The driver tried to pass another rare Ferrari. He failed.
Something like this wasn't supposed to happen but it did. Last Friday at the Goodwood Revival in West Sussex, England, an extremely rare and nearly priceless 1964 Ferrari 250 GTO/64 Series II crashed as it attempted to pass a classic Corvette Stingray and a Ferrari 250 LM. Driven by Andy Newell during the RAC Tourist Trophy qualifying race, Newell made a very serious mistake: he failed to anticipate the 250 LM's braking at mid-corner on a right turn. This forced him to swerve left in order to avoid rear-ending the fellow rare Ferrari.
In doing so, however, he got caught in a snap oversteer-induced spin, and quickly slammed sideways into the wall. It wasn't pretty and nor was the resulting damage, which is significant. Take a look at the right side; it's all scratched and dented. We wouldn't be surprised if there was also some structural damage as well.

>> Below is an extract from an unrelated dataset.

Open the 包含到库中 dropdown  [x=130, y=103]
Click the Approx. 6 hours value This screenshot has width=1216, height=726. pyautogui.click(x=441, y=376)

What's clear is that the car isn't drivable at this point. Now, Ferrari enthusiasts will likely already know just how rare the 250 GTO/64 Series II really is. Just three examples were made. We're almost certain this one will be fully repaired simply because of its exclusivity, but the work won't be cheap on car that's estimated to be worth anywhere from $25 million to $50 million. So, why would one race it in that case? Because it's still made to be driven, albeit carefully. Mistakes do happen though, and that's simply a risk its owner was willing to take. Hope he's got good insurance.